Emerson Birch, chairman of the Highland Park Neighborhood Association, said local neighborhoods would lose residents, voting rights and community awareness when housing became a short-term rental unit.

“As a traveler, I think Airbnbs is great, but as a resident, I think this type of home can be very challenging,” Birch said in an interview Wednesday. “We have a block with 3 or 4 Airbnb in Highland Park, and as a resident, you suddenly no longer have a neighbor and you don’t know who to expect in these homes. “

Birch said the city needs to set better limits to prevent some areas from becoming completely vacation homes.

Ken Hayes, a former real estate developer, president of River City, and top aide to former Mayor John Kinsey, who was unable to run for council last year, said the city was trying to prevent some condominiums.
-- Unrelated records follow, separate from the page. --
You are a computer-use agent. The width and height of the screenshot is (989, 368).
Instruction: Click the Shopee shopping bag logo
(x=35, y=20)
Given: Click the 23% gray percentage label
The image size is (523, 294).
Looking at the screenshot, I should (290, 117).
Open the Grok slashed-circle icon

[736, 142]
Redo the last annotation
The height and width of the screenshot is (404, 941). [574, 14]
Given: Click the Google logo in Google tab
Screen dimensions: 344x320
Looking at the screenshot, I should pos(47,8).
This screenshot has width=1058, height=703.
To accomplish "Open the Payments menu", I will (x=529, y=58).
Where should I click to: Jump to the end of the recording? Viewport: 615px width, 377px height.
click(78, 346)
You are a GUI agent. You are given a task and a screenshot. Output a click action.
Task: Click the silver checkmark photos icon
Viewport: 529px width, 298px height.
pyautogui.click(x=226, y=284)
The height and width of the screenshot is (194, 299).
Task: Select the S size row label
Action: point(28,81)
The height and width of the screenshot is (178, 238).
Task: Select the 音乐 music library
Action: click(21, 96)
Because it will be like a hotel that states that the short-term vacation rental policy needs to be revised.

On Mitchell Avenue in the Fort Negray district, where Hayes lives, four of the nine condos are quickly becoming short-term vacation rentals, and some of the other 19-unit condo development units are also being used for short-term rentals.

“We’re not against Airbnbs by any means, but I think there should be a density limit to protect these short vacation rentals from being too many in the neighborhood,” Hayes said in an interview Wednesday. “.

The city has somehow regulated the operation of short-term vacation rentals since 2009.

Existing city regulations on short-term vacation rentals give notice to neighbors around Airbnb’s proposals or similar developments in residential areas, challenge the permit within 30 days, and are reviewed by the city council as a whole. increase. So far, the council has resolved to deny permission in all seven cases in which four or more such letters were submitted for the proposed short-term vacation rental.